These are difficult times for Britons: a nation still divided over Brexit, polarised views over whether to lock down or to be free, a truly appalling UK government with little to commend the performances of the devolved nations in truth, busted public finances – should they be rectified by taxation or the never-never – and now a cost-of-living crisis.

Clive Black

Clive Black

The latter is a real worry for all participants in the UK’s consumer economy: shoppers, workers, pensioners, the retail/hospitality trade and real estate investors alike. The understandable worry is that rising inflation will eat into discretionary spending capability and negatively affect retail and hospitality demand alike with concomitant impact.

Additionally, the price for correcting inflation that is set by the Bank of England (BoE) to exceed 7% – way above its aspired circa 2% target – by spring is also worrisome. Indeed, the BoE has been caught being seriously out of touch on the realities of the UK labour market, where processes such as the ‘great retirement’ and the ‘great furlough fraud’ of the pandemic, migration policy, an ageing workforce and unwinding globalisation mean the UK has a material workforce shortfall.

While the inflationary pressures are not solely of the BoE’s doing – far from it – the same institution unnecessarily sustained quantitative easing to little or no on-the-ground benefit and kept interest rates too low for too long.

Are things as bad as the narrative professed by an expanded public sector suggests?

Hence, in trying to regain control of inflation, and market credibility, governor Andrew Bailey puts the word ‘transitory’ behind him and suggests wage restraint is the order of the day. Hmmm, maybe he should have listened to a few more employers in mid-2021 and he would not be so out of touch!

The steps that the BoE may have to take to regain control, ie base rate rises, are also an understandable worry to shoppers and others, manifested in the return of deteriorating consumer confidence as 2022 commences; albeit, this could be as much to do with the feckless Boris Johnson and the feeling of distaste as much as anything else.

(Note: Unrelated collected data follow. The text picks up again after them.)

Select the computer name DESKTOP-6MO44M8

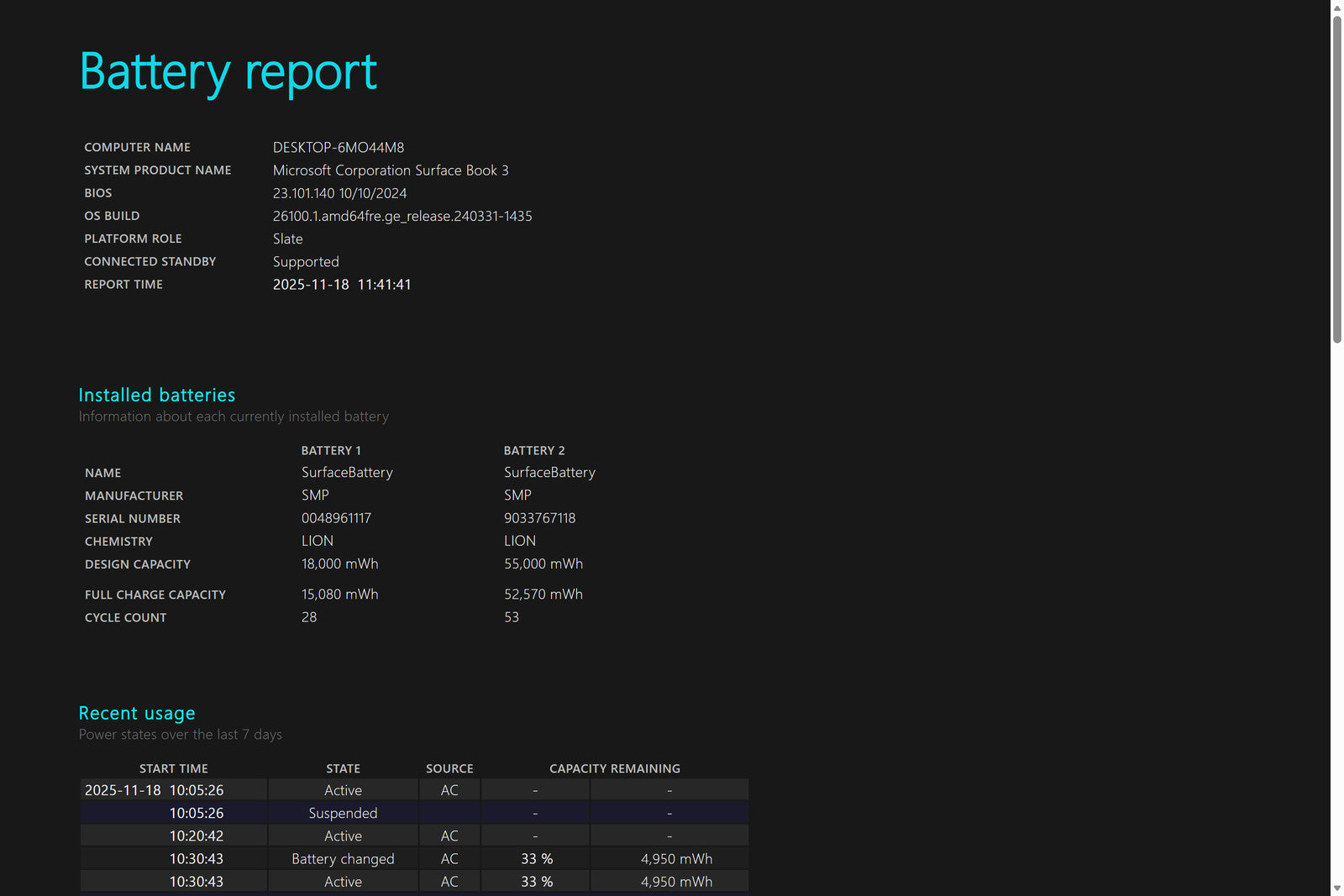338,148
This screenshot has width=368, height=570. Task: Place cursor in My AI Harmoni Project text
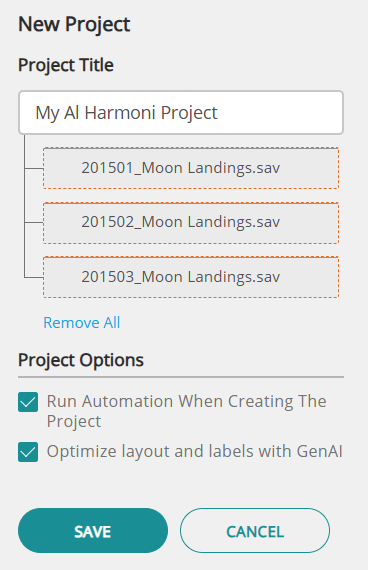(126, 113)
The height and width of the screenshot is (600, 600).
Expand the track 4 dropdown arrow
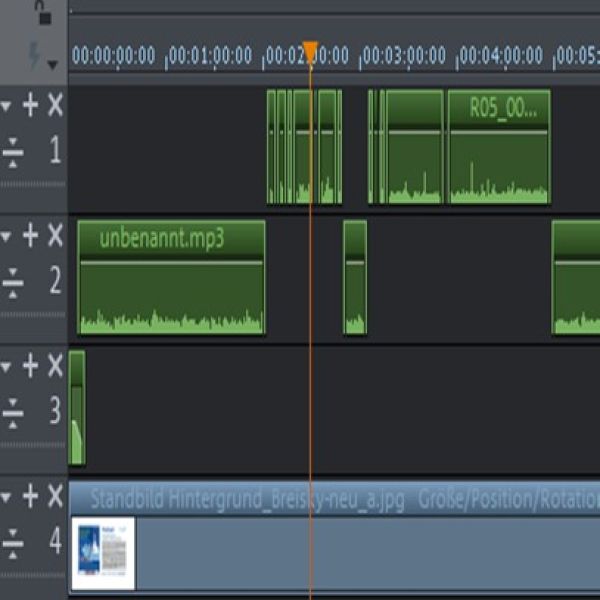click(x=8, y=496)
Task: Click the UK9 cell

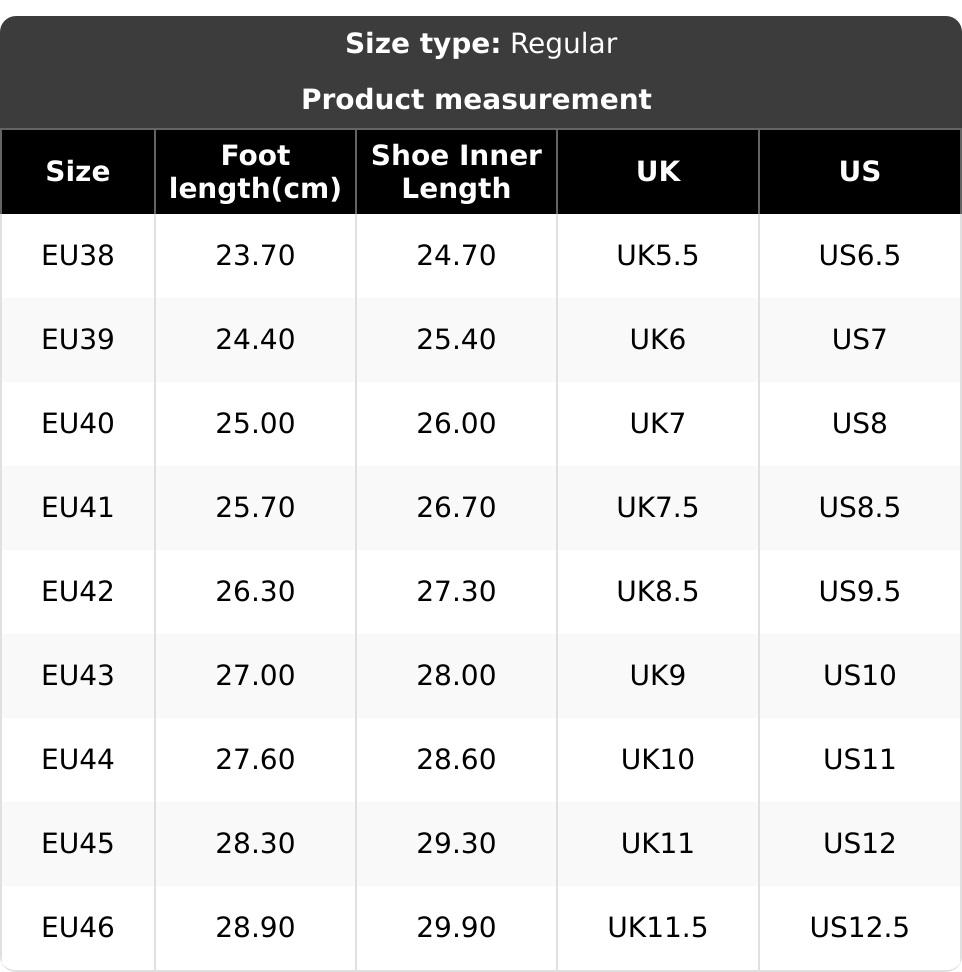Action: [657, 676]
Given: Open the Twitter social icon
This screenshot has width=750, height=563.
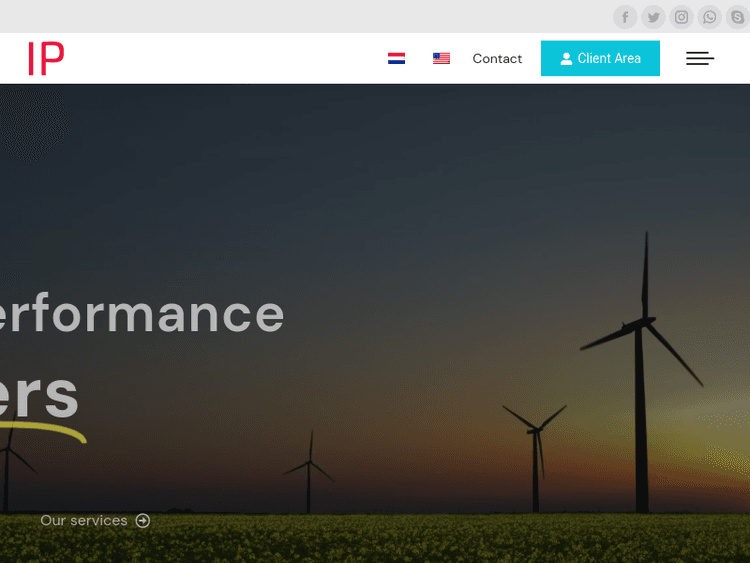Looking at the screenshot, I should click(x=653, y=17).
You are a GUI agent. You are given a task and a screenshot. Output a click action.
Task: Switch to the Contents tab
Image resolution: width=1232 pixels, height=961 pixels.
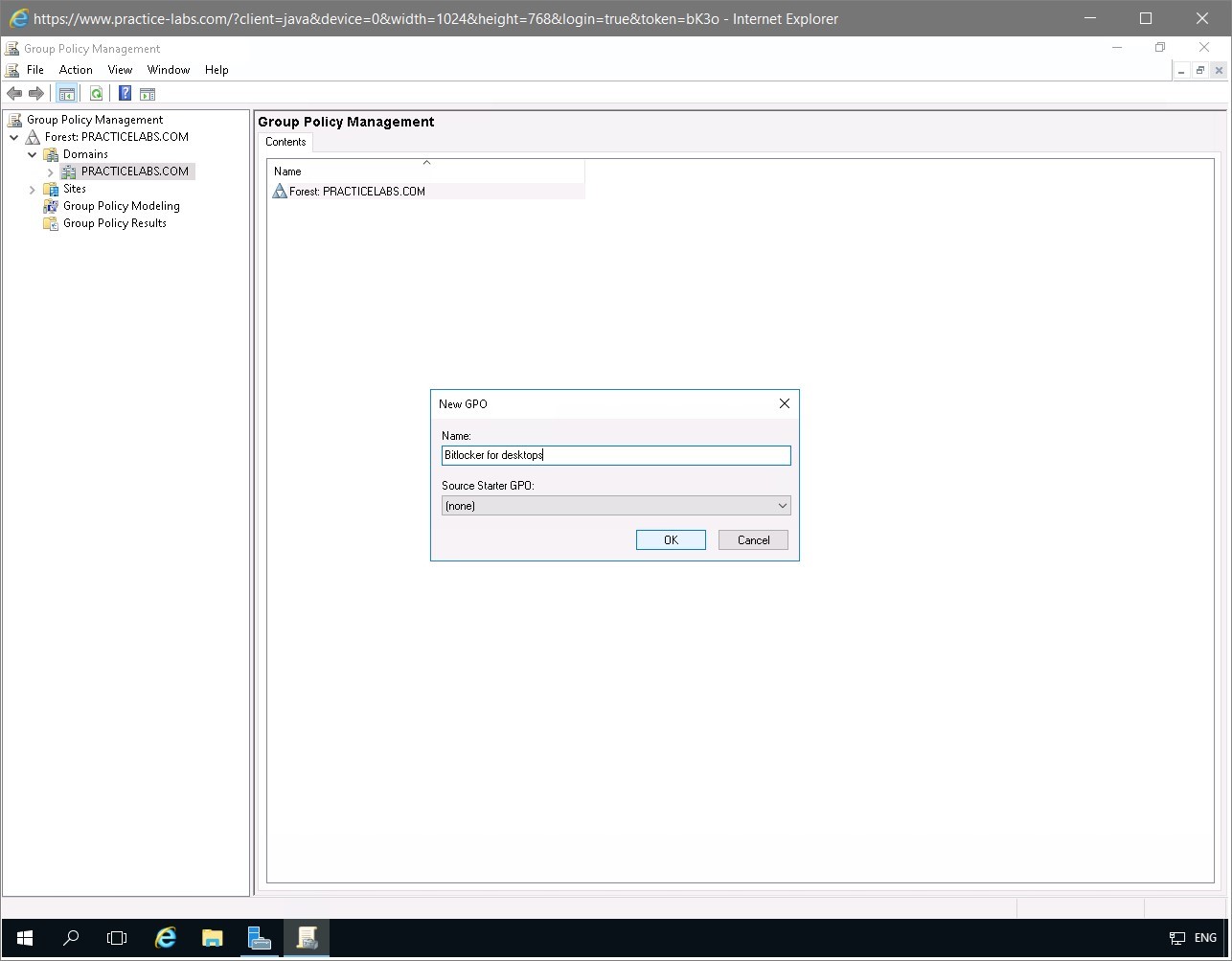click(285, 141)
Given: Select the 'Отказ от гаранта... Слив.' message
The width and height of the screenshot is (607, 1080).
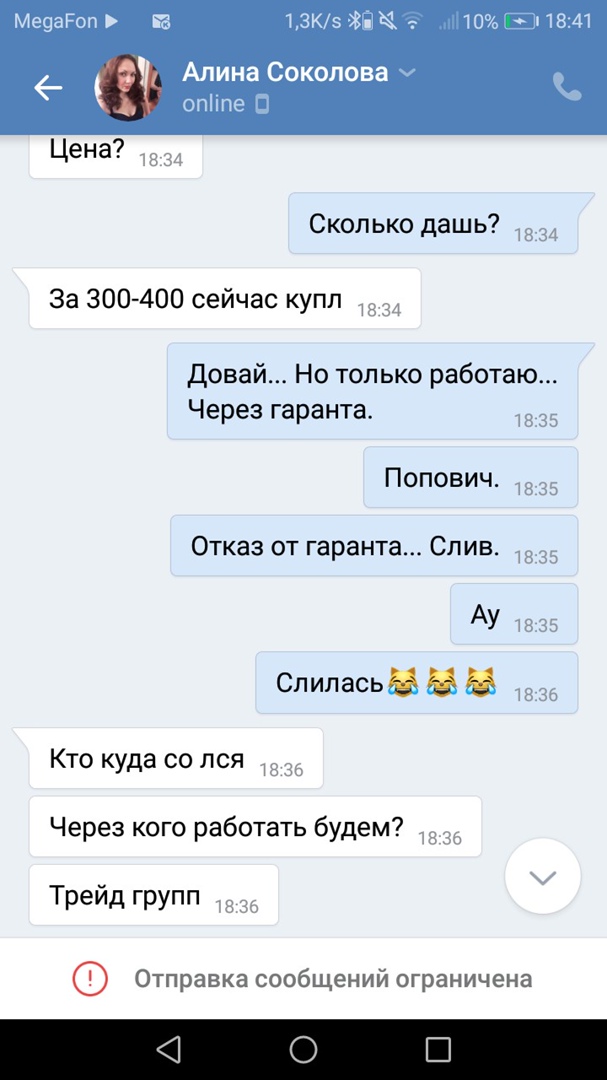Looking at the screenshot, I should [374, 546].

All of which brings one back to the poor mood music. So, are things as bad as the narrative currently professed largely by an expanded public sector – which includes the BBC – suggests?

Investment

Source: Shutterstock/ Number1411

Well, for the lowest-income households, including the poorest pensioners with meagre savings (the latter of which might be eroding in real terms to the tune of circa 6% by Easter when base rates and CPIH are compared), there are real grounds for concern. Food, home heating and motor fuel – all essentials – will be regressive for much of 2022-23. Clearly, public policy needs to address such realities.

Reasons to be cheerful?

While this is so, the majority of Britons are in a more favourable position. Base rates might be rising but they are still historically low. Employment is nearly at full levels, with record vacancies (one million-plus), which means good current job security with mass automation and digitisation some way off.

Wages are, accordingly, rising and the National Living Wage is increasing by 6.6% in April – not far short of anticipated peak year inflation of more than 7%. Additionally, house prices are at a record high, increasing by 10% at present, while British personal bank accounts currently hold £150bn to £200bn, which is a healthy savings ratio.

So, what we have here are real and somewhat avoidable inflationary pressures and worries about spending power, especially for the discretionary sectors.

However, there is another side to the household economic ledger, which is good job security, rising real wages as inflation eases in 2022, strong cash balances and good asset support for the majority of UK households.

Indeed, with settled national leadership (Johnson or someone else), Covid under control, inflation peaking in the spring and brighter days ahead, the narrative may notably change for most, albeit not for those for whom the pint is always half empty.